China reallows exemption from value added tax for U.S. DDGS

U.S. DDGS exports to China fell from 3.3 million mt in 2016 to just 739,000 mt so far in 2017.

The China’s Ministry of Foreign Affairs' announced that it will again allow U.S. dried distillers grains with solubles (DDGS) to be imported without charging an 11% value added tax (VAT), potentially affecting global DDGS market dynamics for the better, the U.S. Grains Council (USGC) reported.

The announcement was made in a report of key areas of consensus between the U.S. and China during President Donald Trump’s official visit to China last week. Other areas affected include banking, security and automobiles.

"We are pleased to see this move, which we've been working toward for months," USGC president and chief executive officer Tom Sleight said. "This change will immediately improve the competitiveness of U.S. DDGS in what was once our top market, which is a very positive thing."

In January 2016, China’s Ministry of Commerce announced that it would begin antidumping and countervailing duty investigations related to U.S. DDGS exports to China. Those cases resulted in duties being applied to U.S. DDGS and the ending of an ongoing exemption from paying the VAT. The combination of the duties and the VAT made U.S. DDGS exports to China even less competitive, affecting market prices and export flows globally. While the VAT has been removed, the antidumping and countervailing duties remain.
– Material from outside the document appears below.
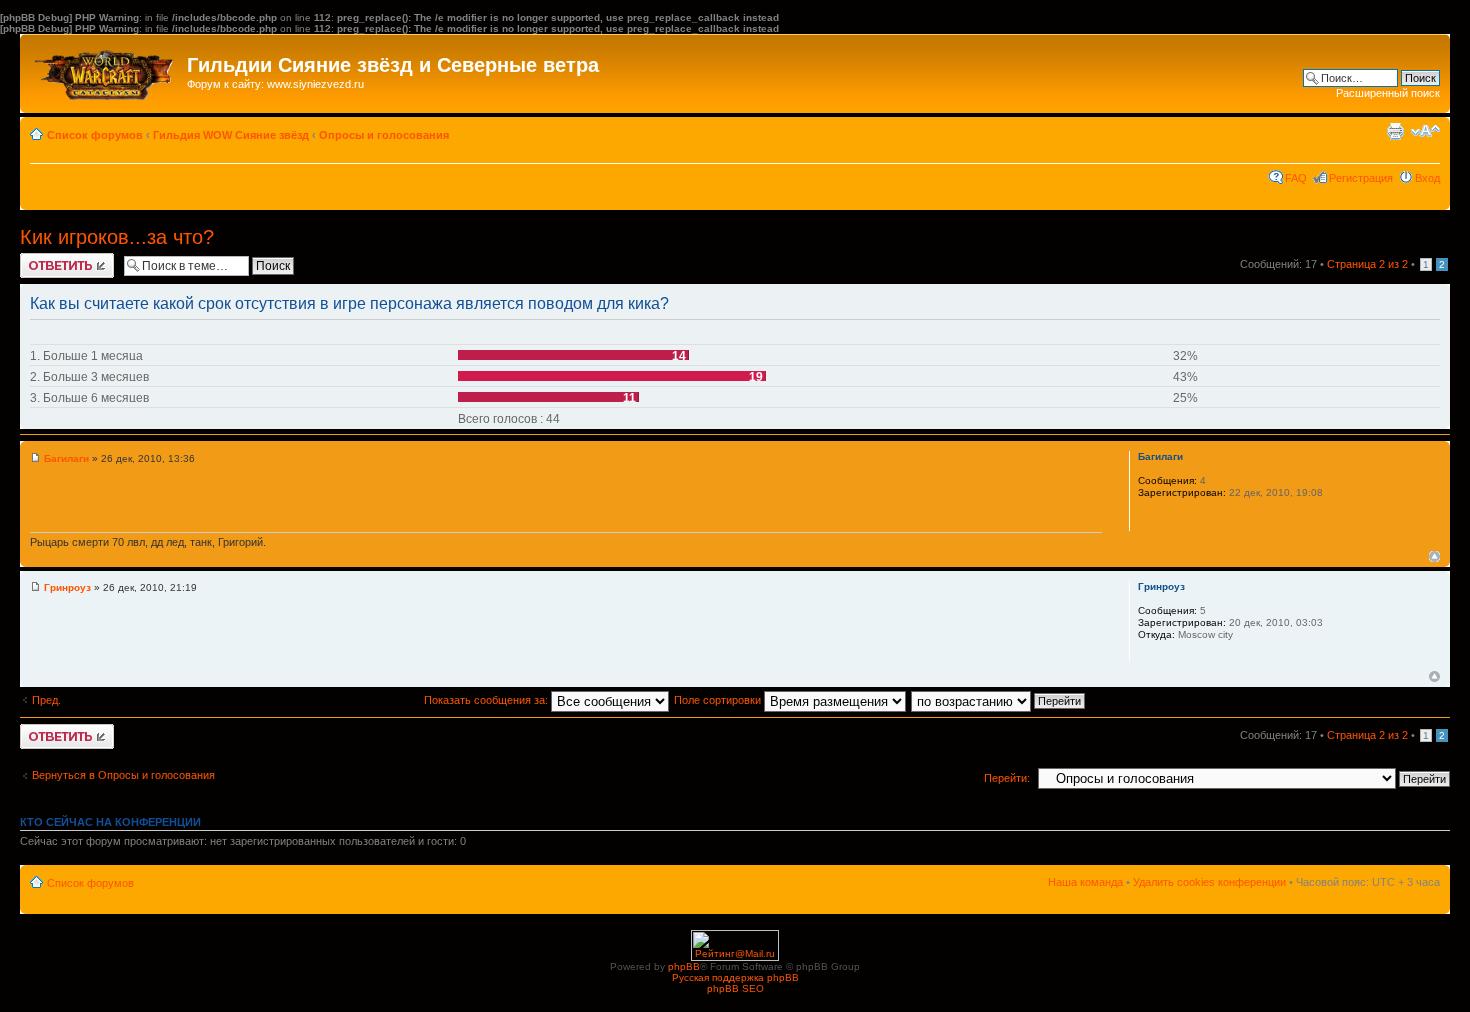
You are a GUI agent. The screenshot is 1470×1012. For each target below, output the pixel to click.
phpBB (684, 966)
China's actions against U.S. DDGS elicited a strong and detailed response from U.S. ethanol and DDGS industries, coordinated by USGC. The council’s staff members in China and the U.S. have been working closely with the U.S government at the highest levels for nearly a year to emphasize the importance of this $1.5 billion market to the U.S. grain and ethanol industries.

U.S. DDGS exports to China fell from 5.4 million metric tons in 2015 to 3.3 million mt in 2016 and just 739,000 mt so far in 2017.